## Data provided

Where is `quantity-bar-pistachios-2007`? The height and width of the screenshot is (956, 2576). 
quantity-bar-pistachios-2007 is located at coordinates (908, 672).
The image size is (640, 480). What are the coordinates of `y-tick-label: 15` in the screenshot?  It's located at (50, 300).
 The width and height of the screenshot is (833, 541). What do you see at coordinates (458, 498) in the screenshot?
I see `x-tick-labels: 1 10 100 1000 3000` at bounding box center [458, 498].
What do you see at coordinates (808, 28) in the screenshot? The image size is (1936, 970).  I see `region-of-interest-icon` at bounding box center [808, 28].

## Exercise prompt
Rewrite all of the lines above with "image size" changed to "frame size" and nothing else altered.

## Task output
Where is `quantity-bar-pistachios-2007`? The height and width of the screenshot is (956, 2576). 
quantity-bar-pistachios-2007 is located at coordinates (908, 672).
The frame size is (640, 480). What are the coordinates of `y-tick-label: 15` in the screenshot?  It's located at (50, 300).
 The width and height of the screenshot is (833, 541). What do you see at coordinates (458, 498) in the screenshot?
I see `x-tick-labels: 1 10 100 1000 3000` at bounding box center [458, 498].
What do you see at coordinates (808, 28) in the screenshot? The frame size is (1936, 970).  I see `region-of-interest-icon` at bounding box center [808, 28].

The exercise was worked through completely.